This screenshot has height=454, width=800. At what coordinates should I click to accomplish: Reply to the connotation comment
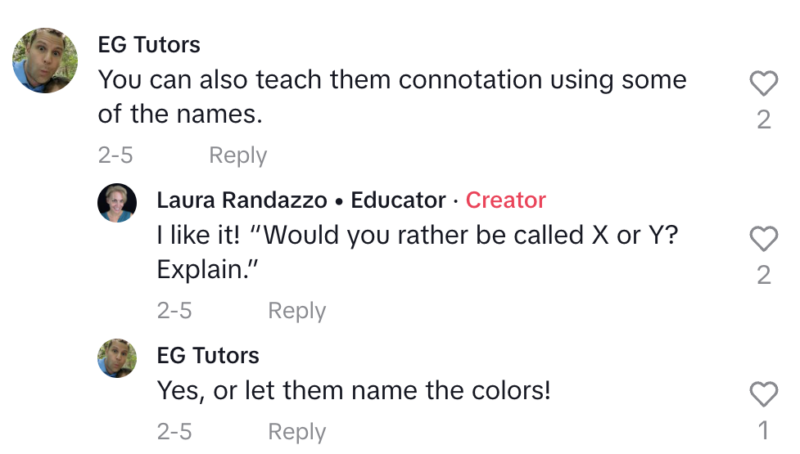(x=237, y=156)
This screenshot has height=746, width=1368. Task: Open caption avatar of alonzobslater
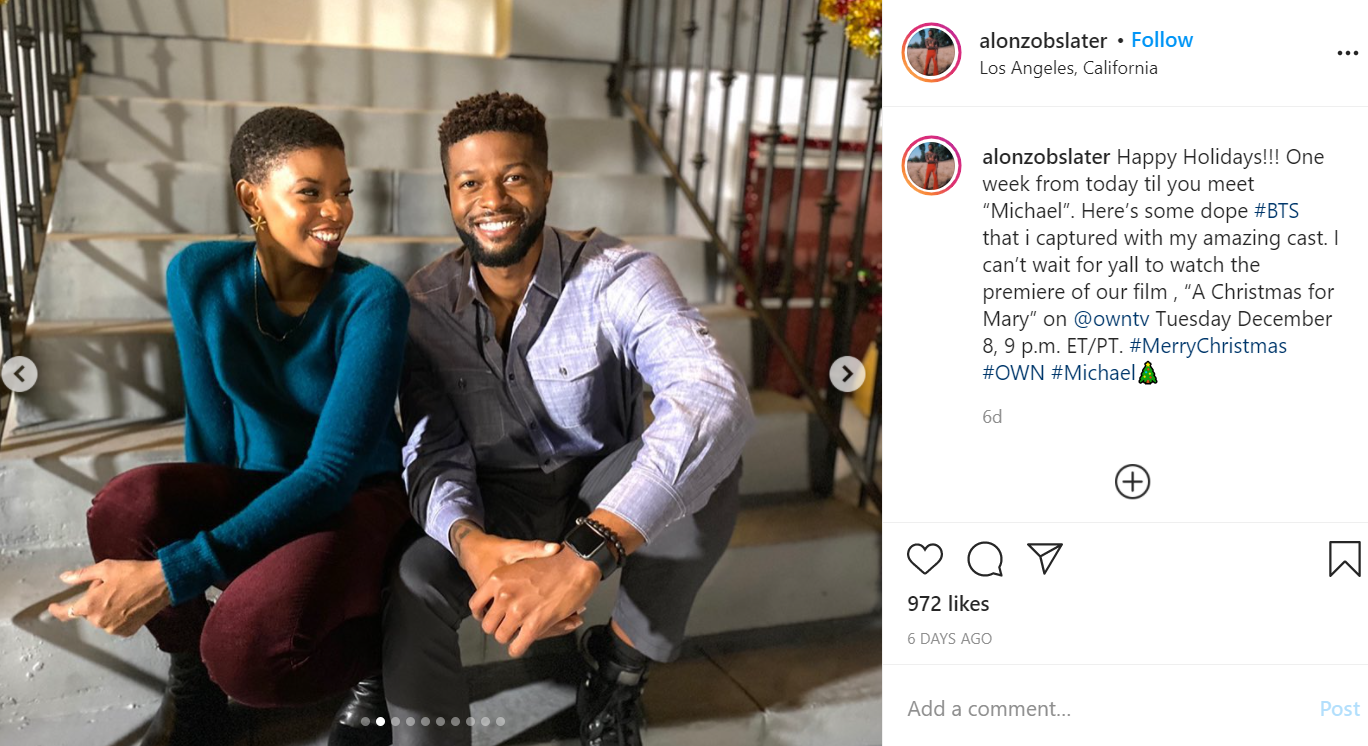(931, 165)
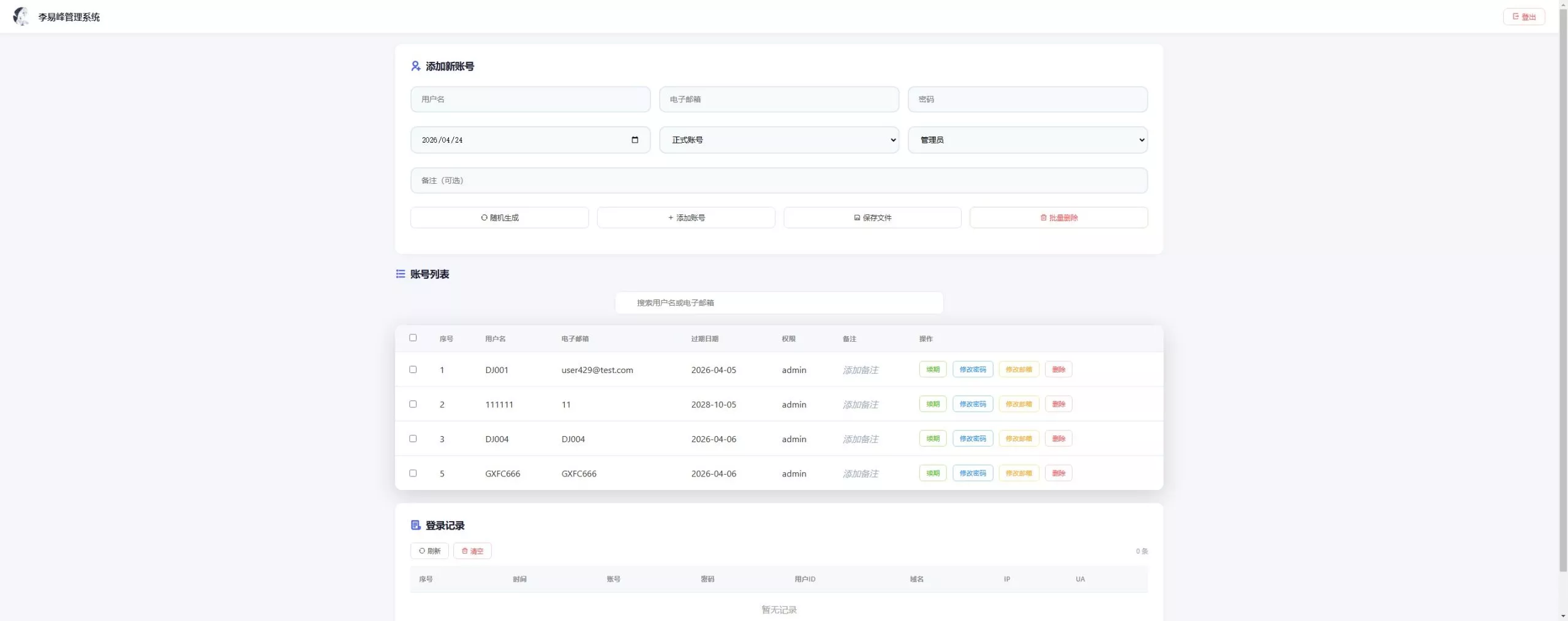Click the 搜索用户名或电子邮箱 search field

point(778,302)
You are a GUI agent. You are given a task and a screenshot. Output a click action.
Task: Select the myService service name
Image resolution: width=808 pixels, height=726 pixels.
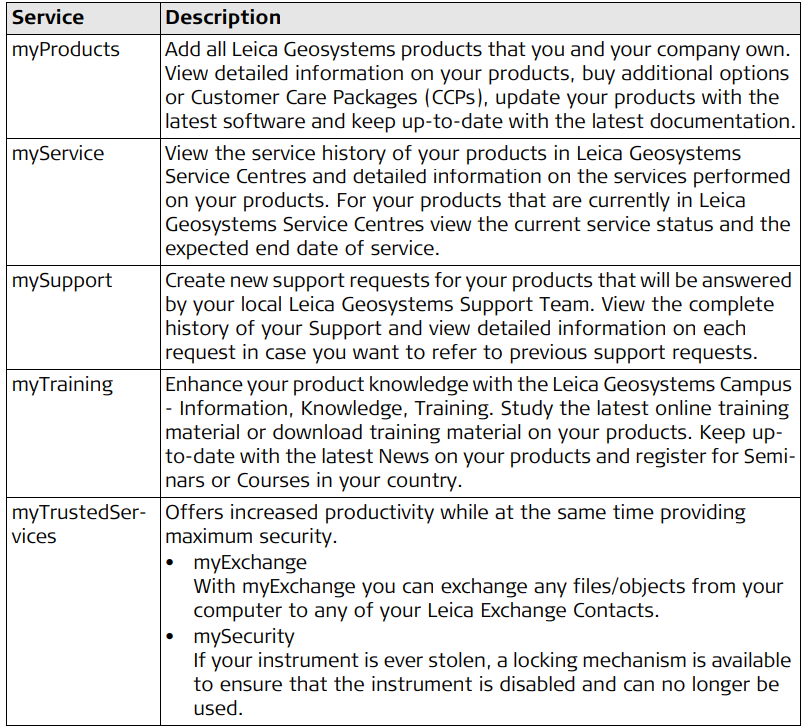click(x=57, y=153)
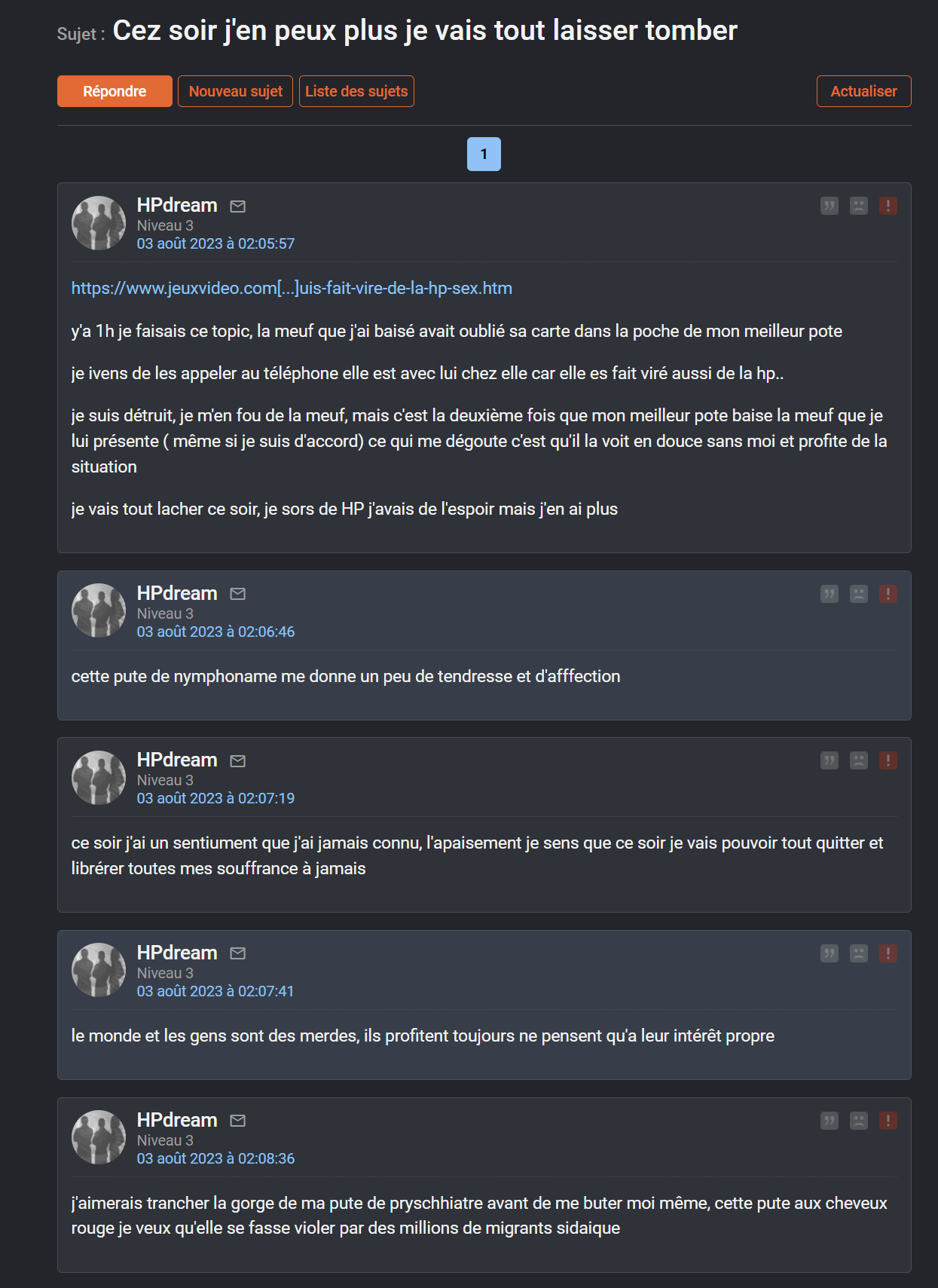
Task: Blacklist the author of the 02:06:46 post
Action: coord(859,594)
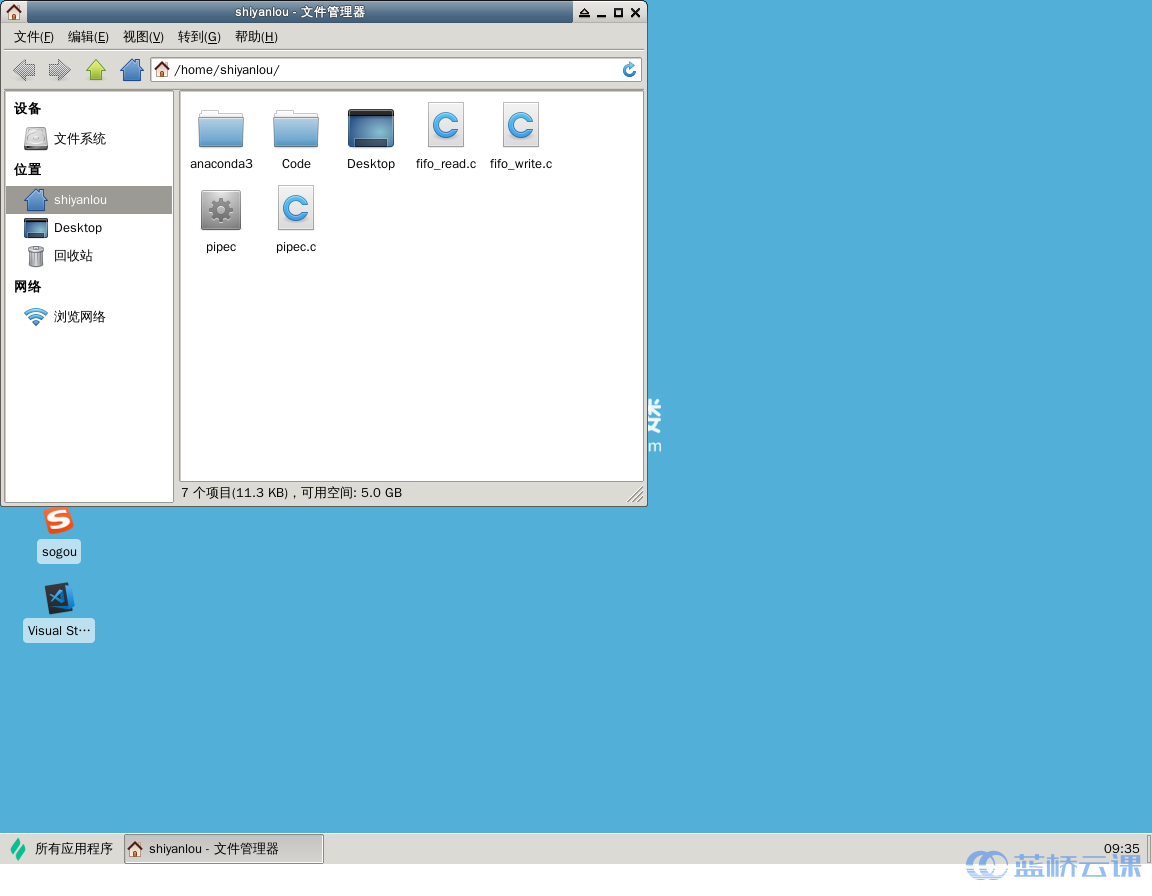Image resolution: width=1152 pixels, height=896 pixels.
Task: Open the 视图 menu
Action: click(x=142, y=35)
⁂
Goal
Report how many lines in the records above contain the string "screenshot", giving only the number.

Result
3